During a recent Policy Committee Hearing, a woman spoke about the extreme measures that her partner had to take in order to afford enough insulin to manage his Type 1 Diabetes. From purchasing on the black market to having a friend from Paris bring insulin from France, patients will do what they must when it comes to securing medication necessary for survival. We are all well aware of how vulnerable people are when they lack health coverage, but this patient had health insurance. Even with his health plan, he was required to pay $1,500 out of pocket for the drug when he was short due to illness.

Stories like this one are not unusual—half of Pennsylvania’s adults have struggled under a healthcare affordability burden in the last year.
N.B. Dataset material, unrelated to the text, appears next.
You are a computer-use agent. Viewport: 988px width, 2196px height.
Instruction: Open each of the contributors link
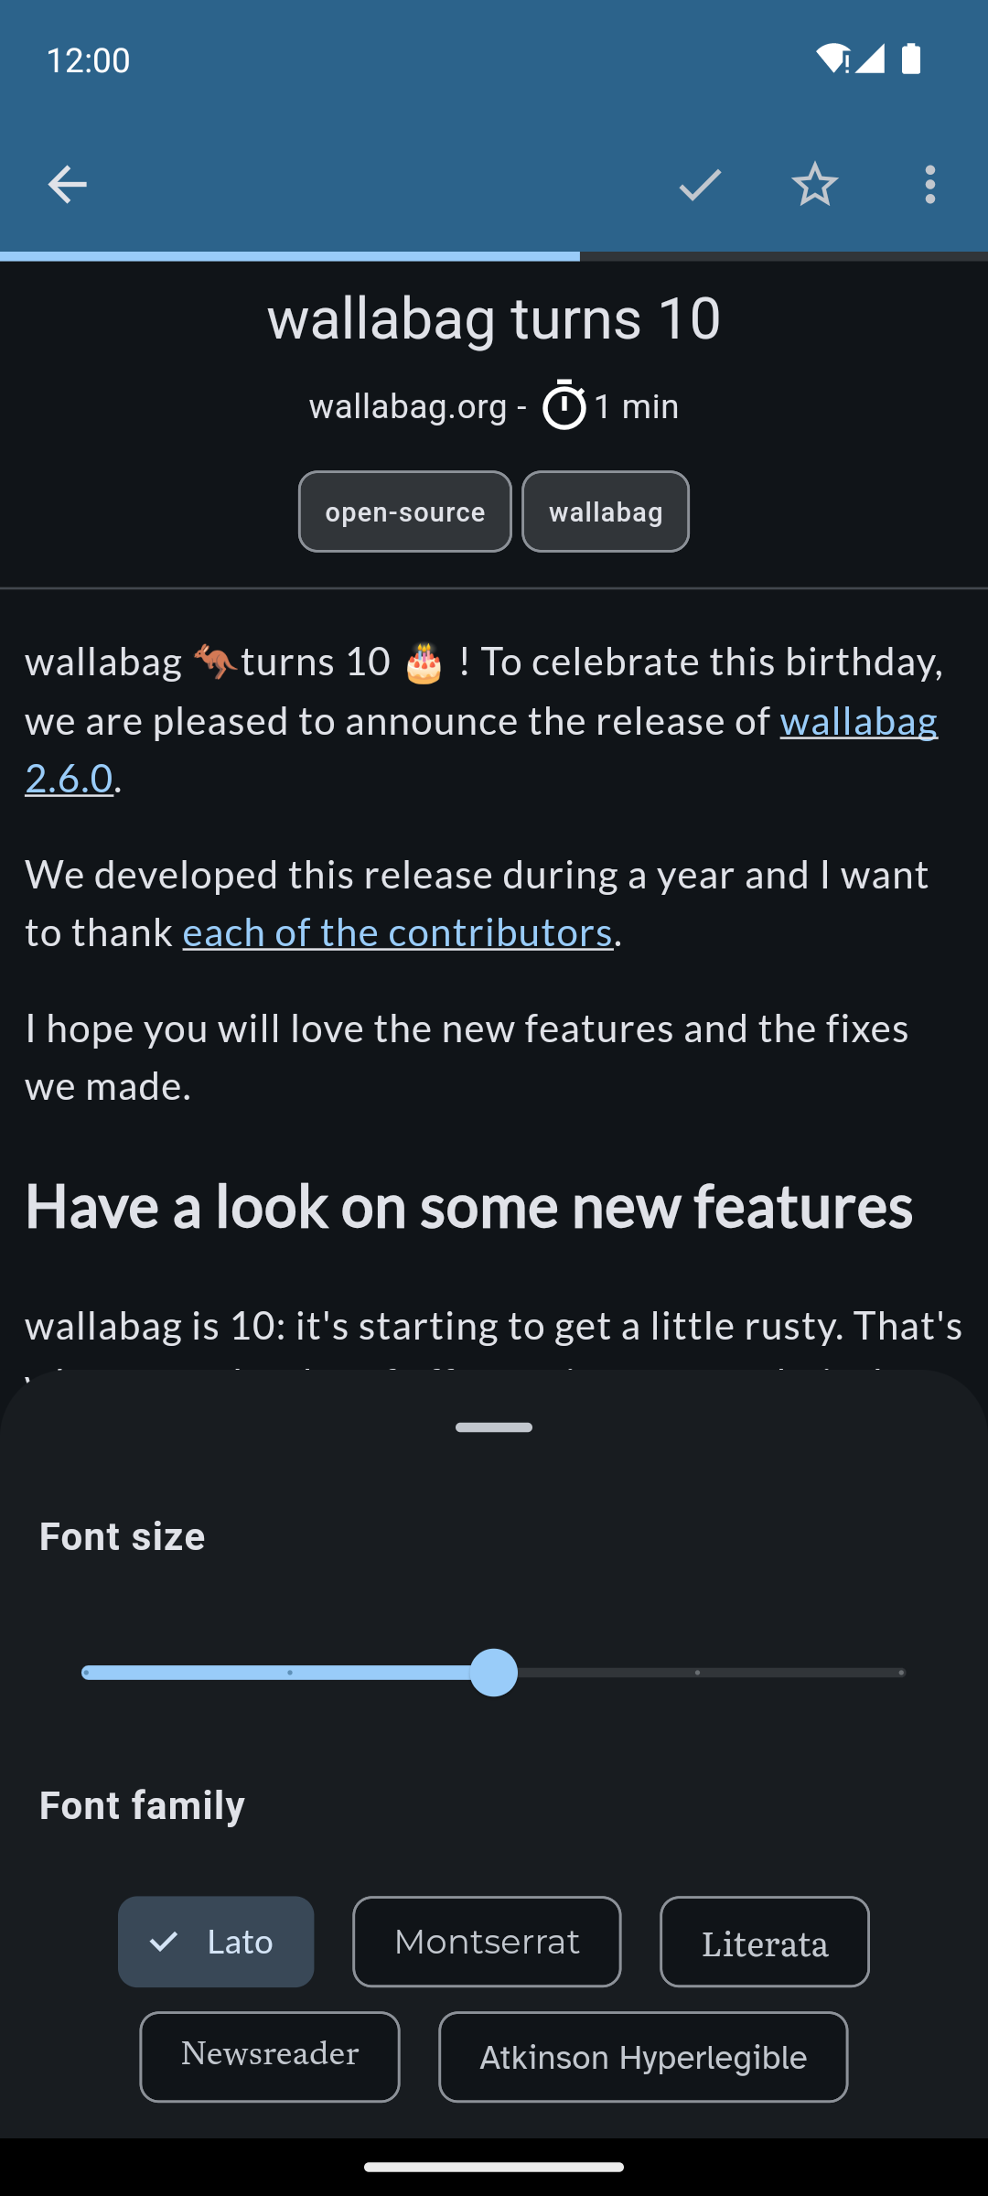click(x=397, y=933)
More specifically:
  • 1 in 5 Pennsylvanians did not fill a prescription due to cost.
  • 1 in 6 skipped doses or cut pills in half to save money.
  • 2 in 3 are worried that the prescriptions they need will become unaffordable in the future.

Equally alarming is the fact that more and more Pennsylvanians must make sacrifices between basic needs and critical medications:
  • 15% of Pennsylvania adults have been contacted by a collection agency in the last year.
  • 12% used up all or most of their savings.
  • 10% were unable to pay for basic necessities like food, heat, or housing.
  • 7-8% either racked up large amounts of credit card debt or borrowed money.

In our ongoing effort to ease these burdens, I will be introducing the “Pharmaceutical Advisory Board Act,” which would establish a Prescription Drug Affordability Board. The board would determine whether certain drugs pose affordability burdens and set limits on the amount that pharmacies, providers, patients, health plans, and wholesalers pay for necessary drugs. It would also allow for importation to be utilized when shortages of medically necessary drugs occur. Similar legislation has passed in Maine, Florida, Colorado, and Vermont.

Like electricity, home heating, and clean water, medication is an absolute necessity for many Pennsylvanians.

Please join me in righting the injustice of increasing prescription costs faced by Pennsylvania patients who depend on the availability of safe, affordable prescription drugs.